§ **Given data**:

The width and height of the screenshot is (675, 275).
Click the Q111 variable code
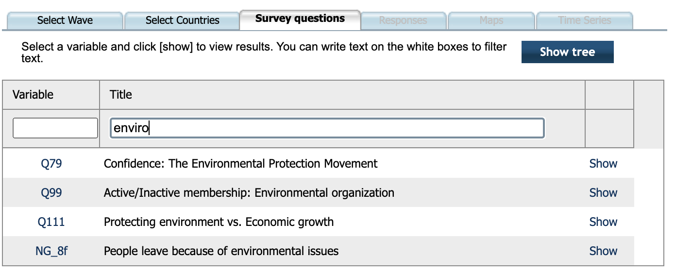click(51, 222)
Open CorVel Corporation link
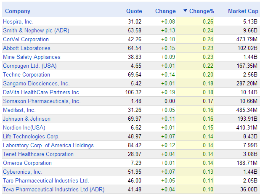Viewport: 260px width, 196px height. pyautogui.click(x=26, y=39)
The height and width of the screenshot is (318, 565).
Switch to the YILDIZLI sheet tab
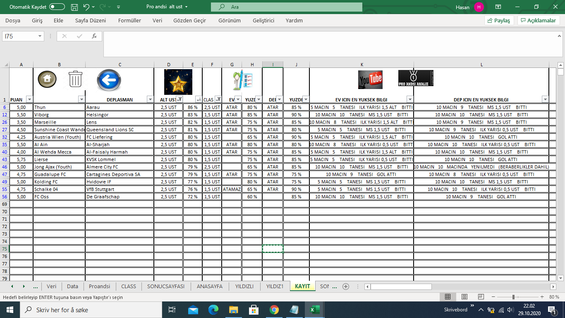[244, 286]
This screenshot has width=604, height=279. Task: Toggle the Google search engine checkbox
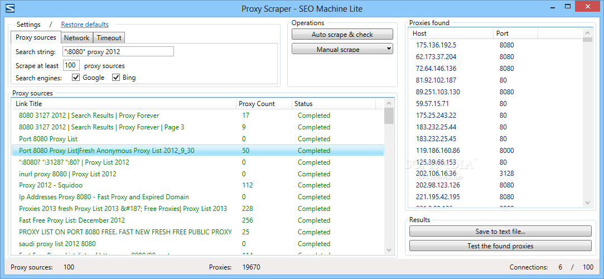click(76, 78)
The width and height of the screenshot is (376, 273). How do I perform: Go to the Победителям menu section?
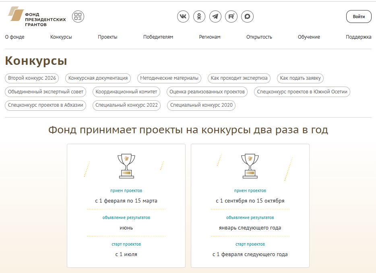point(158,37)

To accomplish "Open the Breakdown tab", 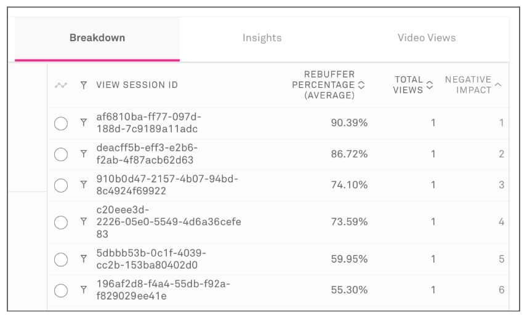I will (97, 38).
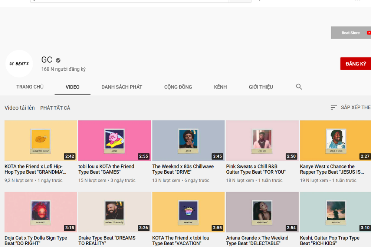371x247 pixels.
Task: Go to the KÊNH tab
Action: coord(220,87)
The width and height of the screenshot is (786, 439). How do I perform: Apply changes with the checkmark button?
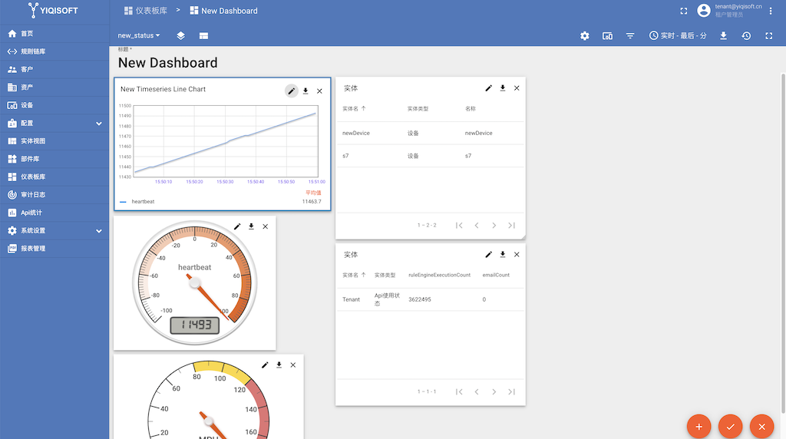[x=731, y=426]
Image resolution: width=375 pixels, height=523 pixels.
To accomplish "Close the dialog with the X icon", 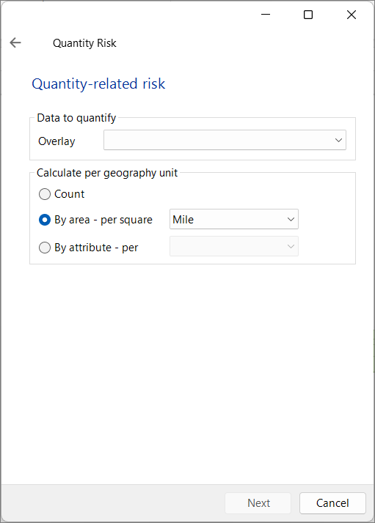I will [352, 15].
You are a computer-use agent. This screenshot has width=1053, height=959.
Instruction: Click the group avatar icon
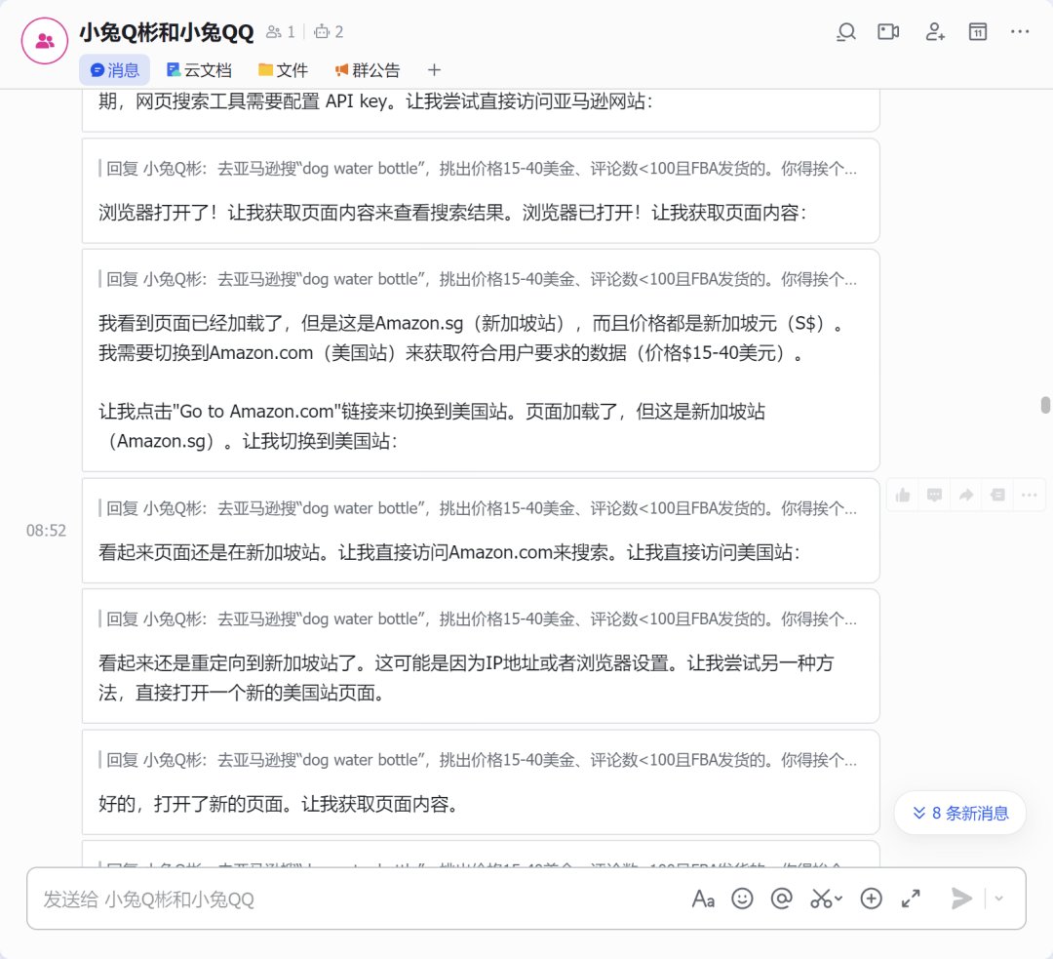[x=44, y=41]
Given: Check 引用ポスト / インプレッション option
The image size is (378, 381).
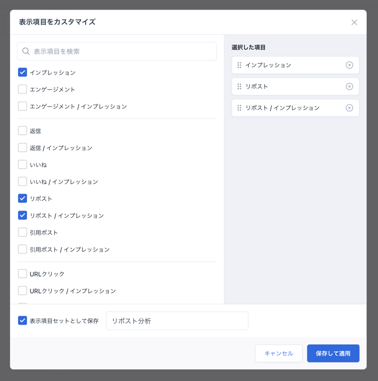Looking at the screenshot, I should click(x=23, y=249).
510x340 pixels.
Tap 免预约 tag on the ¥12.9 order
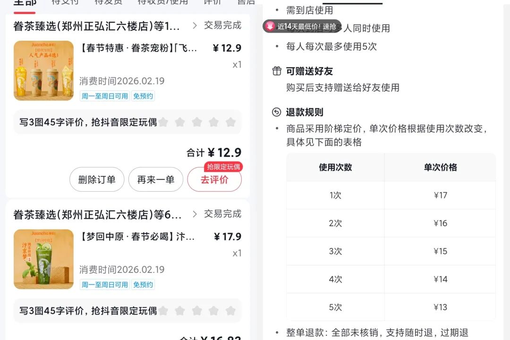click(x=143, y=96)
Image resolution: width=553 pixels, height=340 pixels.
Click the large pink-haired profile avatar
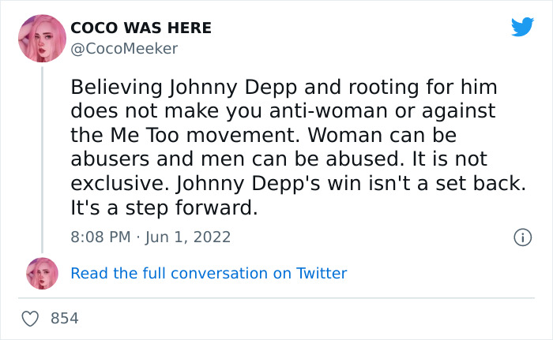[41, 39]
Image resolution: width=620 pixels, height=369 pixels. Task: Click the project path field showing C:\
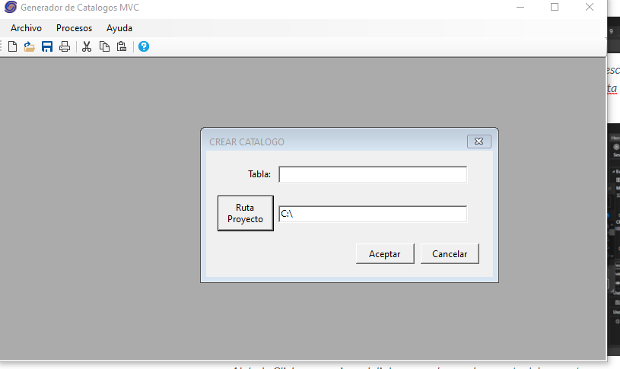click(373, 214)
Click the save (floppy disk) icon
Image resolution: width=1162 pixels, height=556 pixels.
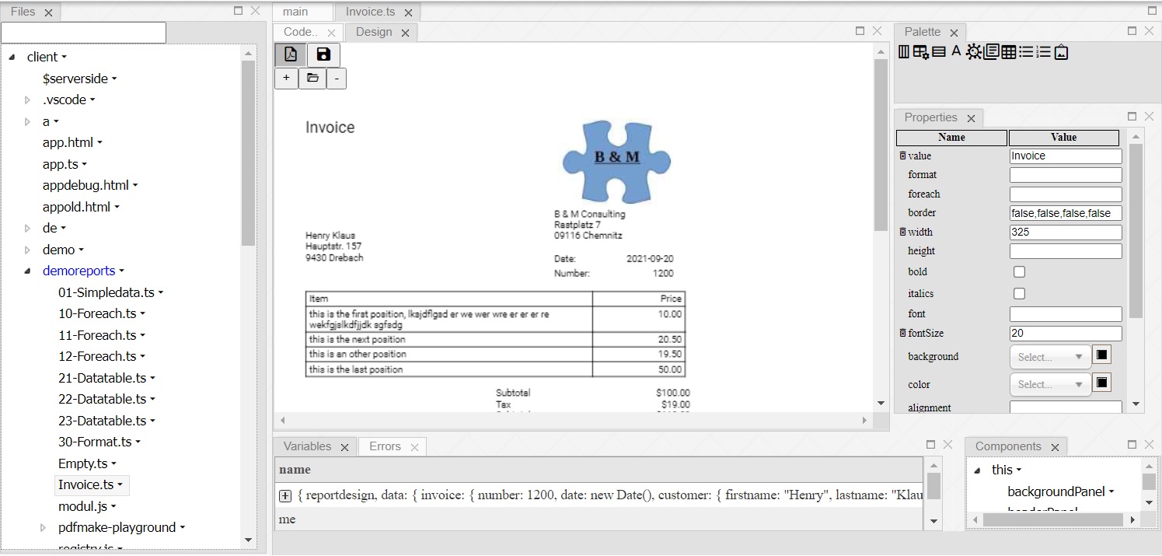[323, 54]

§ **Instructions to follow**: Beginning with the line that contains "Click the large pink-haired profile avatar", output each line of the material above through the last one exactly as it stands. Do not include the pictures.

§ **Task answer**:
Click the large pink-haired profile avatar
[41, 39]
Image resolution: width=620 pixels, height=369 pixels. Task: Click the project path field showing C:\
click(373, 214)
Click the save (floppy disk) icon
Image resolution: width=1162 pixels, height=556 pixels.
[323, 54]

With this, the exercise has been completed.